He received his B.A.
at the University of Birmingham, U.K. (French & Modern Greek Literature);
M.A. Ohio State (English Literature); and received his Ph.D in Comparative
Literature at Harvard University. From 1991-96, he was Lecturer
in Modern Greek Studies, at the George Seferis Chair in the Department
of The Classics, at Harvard. From 1996-2004 he taught in the Department
of Comparative Literature & The A.S. Onassis Program in Hellenic
Studies at NYU.
He has published and
reviewed widely on Greek literature and culture in comparative and theoretical
contexts drawn from debates in comparative literature and cultural studies.

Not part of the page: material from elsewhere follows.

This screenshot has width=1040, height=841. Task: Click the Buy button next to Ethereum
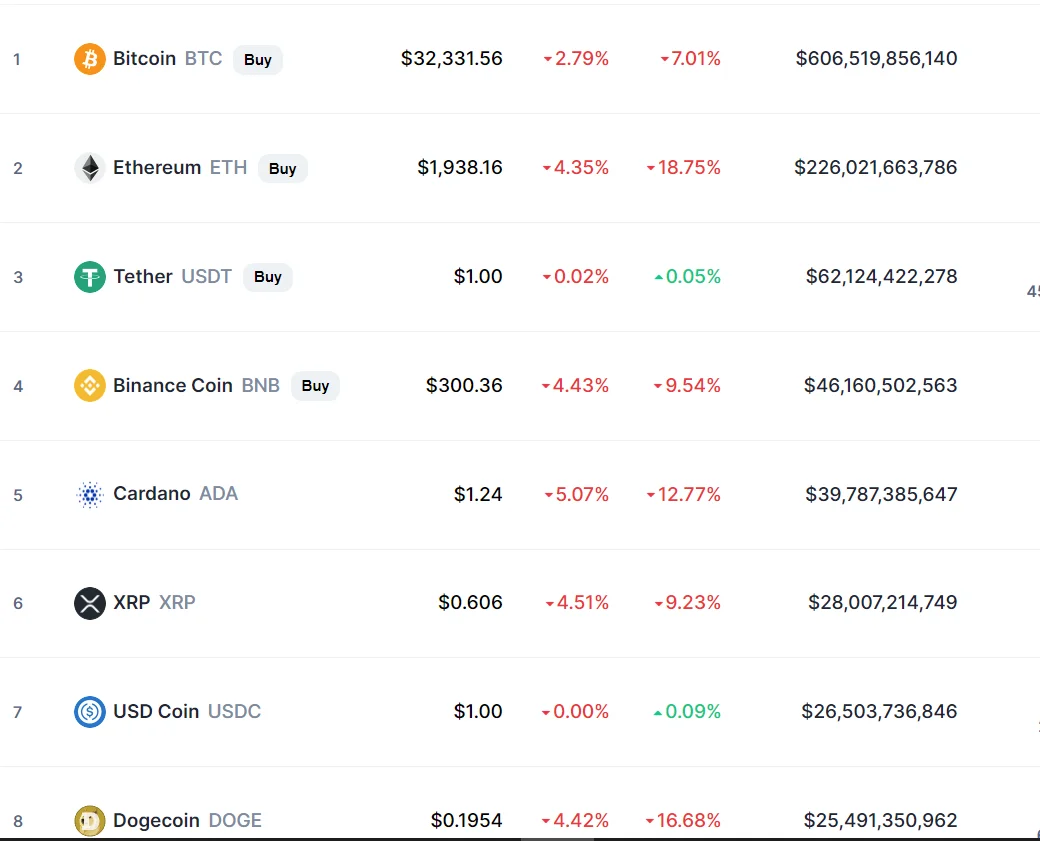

His Modern Greece: A Cultural Poetics (Berg, 2003) considers
modernity and questions of identity, culture, and politics in Greece
from just before the founding of the nation state to the present. For
many years, he has promoted interdisciplinary work on Cyprus: he edited
Cyprus and Its People: Nation, Identity and Experience in an Unimaginable
Community, 1955-1997, (Westview, 1998) and co-edited a special issue
of The Journal of Mediterranean Studies (8:2, 1999) entitled
Divisive Cities, Divided Cities: Nicosia. He is currently focusing
on Balkan literature and film for a book on the cultural, social and
political effects of greater exchange between the Balkans and Greek
society post-1989. A volume of essays drawn from a conference Calotychos
organized at Columbia in 2006 in memory of the poet Manolis Anagnostakis
will appear under his editorship in 2007. In 2004, his collaborative
translation with Patricia Felisa Barbeito of Menis Koumandareas’s
short stories, Their Smell Makes Me Want To Cry, was published
in the University of Birmingham Modern Greek Translations series.
Calotychos is currently
serving on the Executive Board of the Modern Greek Studies Association.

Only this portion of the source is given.